Пожамчи протянул ему портфель:
– Вот тут… Все… Вы будете принимать или кто из помощников?
– А что ж принимать? – Литвинов пожал плечами. – Вы могли с этим чемоданчиком исчезнуть. С первой же эстонской станции.
Пожамчи снова похолодел и, угодливо посмеявшись, опасливо поднял глаза на посла. Тот не мигая смотрел на него, и лицо его, казалось, говорило: «Ну, выкладывай все, облегчайся, говори…»
– Почему? – невпопад спросил Пожамчи. – Зачем же уходить, я и не держал такого в мыслях…
Он расстегнул портфель и, понимая, что делает совсем не то, что надо, высыпал на стол замшевые мешочки, в которых лежали камни и ожерелья. Он придерживал их жестом, свойственным всем ювелирам. Движение это было вкрадчивым и робким, но одновременно сильным, словно движение отца, который укачивает дитя.
Зеленые, сине-белые, красно-дымчатые камни легли на стол с рахитичными ножками, и странно, – отметил Литвинов, – стол сразу же сделался иным, тяжелым, и не светлым вовсе, а темным, вбирающим в себя загадочные высверки камней. Камни, казалось, только изредка вбирали в себя жухлые лучи солнца, и тогда холодно выстреливали граненым, переливным, звездным светом, и длилось это всего мгновение, а после солнце растворялось в молчании камня, и он, продолжая быть прежним, тем не менее становился иным – в таинственном, сокрытом от человеческого понимания качестве: он вбирал в себя свет навсегда – прочно и жадно.

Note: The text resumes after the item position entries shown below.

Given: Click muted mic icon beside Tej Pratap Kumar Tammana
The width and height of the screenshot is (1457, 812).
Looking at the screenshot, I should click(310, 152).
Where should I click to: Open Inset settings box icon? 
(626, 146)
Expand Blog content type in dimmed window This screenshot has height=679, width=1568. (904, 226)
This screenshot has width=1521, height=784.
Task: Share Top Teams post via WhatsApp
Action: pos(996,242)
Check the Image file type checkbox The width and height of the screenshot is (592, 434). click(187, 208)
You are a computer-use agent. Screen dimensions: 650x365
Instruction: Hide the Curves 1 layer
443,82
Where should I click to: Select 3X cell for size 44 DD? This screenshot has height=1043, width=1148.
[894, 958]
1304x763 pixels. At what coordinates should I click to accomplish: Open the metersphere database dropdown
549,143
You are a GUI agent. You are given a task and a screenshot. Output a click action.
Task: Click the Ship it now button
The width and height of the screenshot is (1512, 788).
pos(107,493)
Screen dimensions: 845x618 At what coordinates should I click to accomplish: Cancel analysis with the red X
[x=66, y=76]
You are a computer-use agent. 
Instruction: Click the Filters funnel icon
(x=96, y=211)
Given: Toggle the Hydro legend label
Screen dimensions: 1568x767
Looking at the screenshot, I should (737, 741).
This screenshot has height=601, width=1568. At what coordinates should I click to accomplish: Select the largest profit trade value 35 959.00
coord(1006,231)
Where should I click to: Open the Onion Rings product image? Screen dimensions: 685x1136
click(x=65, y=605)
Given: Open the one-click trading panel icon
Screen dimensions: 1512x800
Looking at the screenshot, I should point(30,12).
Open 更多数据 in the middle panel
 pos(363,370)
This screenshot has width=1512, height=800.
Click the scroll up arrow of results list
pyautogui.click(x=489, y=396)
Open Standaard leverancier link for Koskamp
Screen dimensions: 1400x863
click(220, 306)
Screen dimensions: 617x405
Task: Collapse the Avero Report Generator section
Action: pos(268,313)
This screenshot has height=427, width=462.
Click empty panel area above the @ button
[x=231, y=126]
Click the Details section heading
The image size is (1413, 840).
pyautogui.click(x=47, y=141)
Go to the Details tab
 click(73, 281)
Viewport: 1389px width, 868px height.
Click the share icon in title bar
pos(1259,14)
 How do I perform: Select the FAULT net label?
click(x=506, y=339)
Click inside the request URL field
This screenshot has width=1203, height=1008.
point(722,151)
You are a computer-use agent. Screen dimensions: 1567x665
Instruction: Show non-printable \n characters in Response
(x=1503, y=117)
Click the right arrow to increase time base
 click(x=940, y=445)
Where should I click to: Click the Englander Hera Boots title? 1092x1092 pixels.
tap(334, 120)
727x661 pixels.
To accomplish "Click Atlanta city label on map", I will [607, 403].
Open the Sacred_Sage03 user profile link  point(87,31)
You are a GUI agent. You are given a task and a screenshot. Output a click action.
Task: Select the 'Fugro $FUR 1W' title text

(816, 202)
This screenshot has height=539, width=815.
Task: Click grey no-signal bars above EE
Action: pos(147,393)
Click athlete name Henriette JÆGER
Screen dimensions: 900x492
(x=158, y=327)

– Любите камни? – услышал Пожамчи голос посла. Он услышал его глуховатый голос откуда-то издалека, и было противно ему слышать этот голос, потому что он был сух и обычен, а Пожамчи, разглядывая камни, всегда говорил шепотом – как в храме божьем.
– Как же их не любить? – ответил он. – Тут за каждым камнем – история.
– Вот этот, например, – спросил Литвинов, притрагиваясь пальцем к большому серо-голубому жемчугу. – Он же бесцветный и неинтересный…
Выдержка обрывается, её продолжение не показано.